[Opening DOCUMENT SECTION section]

Venice came alive for me on 25 March 2021.
1600 years after the city was first founded, and almost a year to the day that we were due to have arrived in La Serenissima ourselves. But with the Pandemic changing everything, our own travel plans to visit the sights and smells of the Floating City (and other places) were unavoidably cancelled.
I have no doubt that we will resume our plans to tour the waterways one day. But for now, I can cruise the canals courtesy of designers David Turczi and Andrei Novac, and publisher Braincrack Games through their latest Eurogame release, Venice.
Queen’s Gambit Gearing Up!
Before I begin, however, I think I had better give a little more context to this piece, as it is not a straightforward review.
You see, anybody who knows me will be acutely aware that I am extremely patience-challenged.
Waiting is not my natural state. Shop queues, traffic jams, even being processed through the IKEA showroom; the glacial crawl is just too much (or too little!) for me. Good news, bad news. It doesn’t matter. I just need to know now. I need to react and I need to act. Time waits for no woman, and I am never in the mood to see-what-happens.
And so, a week prior to its official retail launch, I downloaded the rules for Venice. Looking up at my ceiling at midnight whilst lying in my pillow palace (the only time I allow myself the luxury of going horizontal), I tuned out the rhythmic snoring of my Bearded Moon bed-fellow and dived in!
Ignoring the complete lack of actual components to parse, I just wanted to skip over the wait and start playing. And with the entire 12am – 5am slot available to me and my imagination, I doffed my merchant garb and (along with two other make-believe mongers) went paddling, stalling, racing, and sailing around the imaginary board.

[Closing DOCUMENT SECTION section]
[Opening SUPPLIED DATA section]

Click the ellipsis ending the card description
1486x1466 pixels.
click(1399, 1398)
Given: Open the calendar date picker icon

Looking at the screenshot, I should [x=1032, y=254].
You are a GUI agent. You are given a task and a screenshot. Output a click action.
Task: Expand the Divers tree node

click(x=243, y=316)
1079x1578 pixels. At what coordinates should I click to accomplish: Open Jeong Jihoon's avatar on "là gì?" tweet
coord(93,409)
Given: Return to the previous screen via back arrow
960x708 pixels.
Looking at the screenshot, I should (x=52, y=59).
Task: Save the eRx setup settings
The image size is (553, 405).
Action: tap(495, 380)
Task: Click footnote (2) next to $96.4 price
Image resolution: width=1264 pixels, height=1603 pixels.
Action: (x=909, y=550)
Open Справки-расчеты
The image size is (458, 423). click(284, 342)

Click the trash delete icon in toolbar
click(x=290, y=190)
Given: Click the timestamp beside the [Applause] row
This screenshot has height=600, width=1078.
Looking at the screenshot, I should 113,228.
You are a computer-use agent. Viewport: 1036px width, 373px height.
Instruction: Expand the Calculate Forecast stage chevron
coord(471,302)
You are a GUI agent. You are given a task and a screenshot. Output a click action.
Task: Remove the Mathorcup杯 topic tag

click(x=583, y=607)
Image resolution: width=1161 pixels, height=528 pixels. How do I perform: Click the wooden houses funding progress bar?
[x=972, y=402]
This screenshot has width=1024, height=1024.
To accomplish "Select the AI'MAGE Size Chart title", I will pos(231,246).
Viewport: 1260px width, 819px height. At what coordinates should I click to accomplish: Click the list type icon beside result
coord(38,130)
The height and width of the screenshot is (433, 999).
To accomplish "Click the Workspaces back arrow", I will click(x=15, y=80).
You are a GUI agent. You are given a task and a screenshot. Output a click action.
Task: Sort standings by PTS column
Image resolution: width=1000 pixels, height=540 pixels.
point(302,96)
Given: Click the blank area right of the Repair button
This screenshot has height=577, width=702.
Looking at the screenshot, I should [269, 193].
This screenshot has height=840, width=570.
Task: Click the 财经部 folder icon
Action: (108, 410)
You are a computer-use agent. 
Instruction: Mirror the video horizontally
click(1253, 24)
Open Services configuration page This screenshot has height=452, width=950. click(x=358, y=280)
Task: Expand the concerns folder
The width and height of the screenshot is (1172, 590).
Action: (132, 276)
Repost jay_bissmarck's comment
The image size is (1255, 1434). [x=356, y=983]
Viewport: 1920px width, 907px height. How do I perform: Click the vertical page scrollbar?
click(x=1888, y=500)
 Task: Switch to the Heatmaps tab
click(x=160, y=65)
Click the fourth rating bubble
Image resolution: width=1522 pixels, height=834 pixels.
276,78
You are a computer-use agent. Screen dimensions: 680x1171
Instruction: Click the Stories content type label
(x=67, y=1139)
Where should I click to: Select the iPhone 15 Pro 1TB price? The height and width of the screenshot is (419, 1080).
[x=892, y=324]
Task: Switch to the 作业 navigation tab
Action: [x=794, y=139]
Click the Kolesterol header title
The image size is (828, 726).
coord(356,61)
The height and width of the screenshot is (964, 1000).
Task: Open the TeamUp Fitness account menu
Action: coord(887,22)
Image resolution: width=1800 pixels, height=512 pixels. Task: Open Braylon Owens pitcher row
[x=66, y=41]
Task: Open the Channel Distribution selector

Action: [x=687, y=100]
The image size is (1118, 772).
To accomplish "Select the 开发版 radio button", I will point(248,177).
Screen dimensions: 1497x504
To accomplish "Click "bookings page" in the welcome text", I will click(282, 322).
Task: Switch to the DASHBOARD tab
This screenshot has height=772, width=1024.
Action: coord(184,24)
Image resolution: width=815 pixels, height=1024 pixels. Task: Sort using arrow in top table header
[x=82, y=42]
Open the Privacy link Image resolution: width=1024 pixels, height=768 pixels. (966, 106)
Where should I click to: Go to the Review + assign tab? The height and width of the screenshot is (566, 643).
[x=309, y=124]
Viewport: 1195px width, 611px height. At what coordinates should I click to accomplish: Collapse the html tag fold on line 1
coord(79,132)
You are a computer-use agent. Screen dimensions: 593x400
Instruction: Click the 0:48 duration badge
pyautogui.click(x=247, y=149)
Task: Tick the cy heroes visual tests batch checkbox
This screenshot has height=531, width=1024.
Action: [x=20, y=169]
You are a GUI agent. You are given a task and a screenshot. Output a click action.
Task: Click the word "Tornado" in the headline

[Closing SUPPLIED DATA section]

# PROBLEM REQUIREMENTS
Write the next part of the blog post about the board game Venice, picking up after its last paragraph.

# ANSWER TO THIS EXERCISE
Over the next few hours, I worked my way up and down the narrow canals, collecting goods, activating assistants, and completing missions along my way. I won, of course 😉
If you haven’t already, you can read my Queen’s Gambit inspired experience in full here, and, having now played the actual game with Bearded Moon and our brilliant bubble sharing mother-in-law, I feel like many of my preliminary predictions were pretty on ponte.
Without doubt Venice is a beautiful pick up and deliver game weaving together other big mechanics in the form of resource management and engine building. It also dangles the possibility of linking multiple actions/bonuses together in one turn which is not always the case in this type of game (and one of the reasons why pick up and deliver isn’t often my favourite mechanic).
And for me, knowing that there are ways to earn even a little bit more money that will let me sail around the board faster, hitting up more buildings, activating more assistants and their bonuses, and achieving more missions as the game progresses makes it feel like there is always the potential for something interesting or different to be done in this game.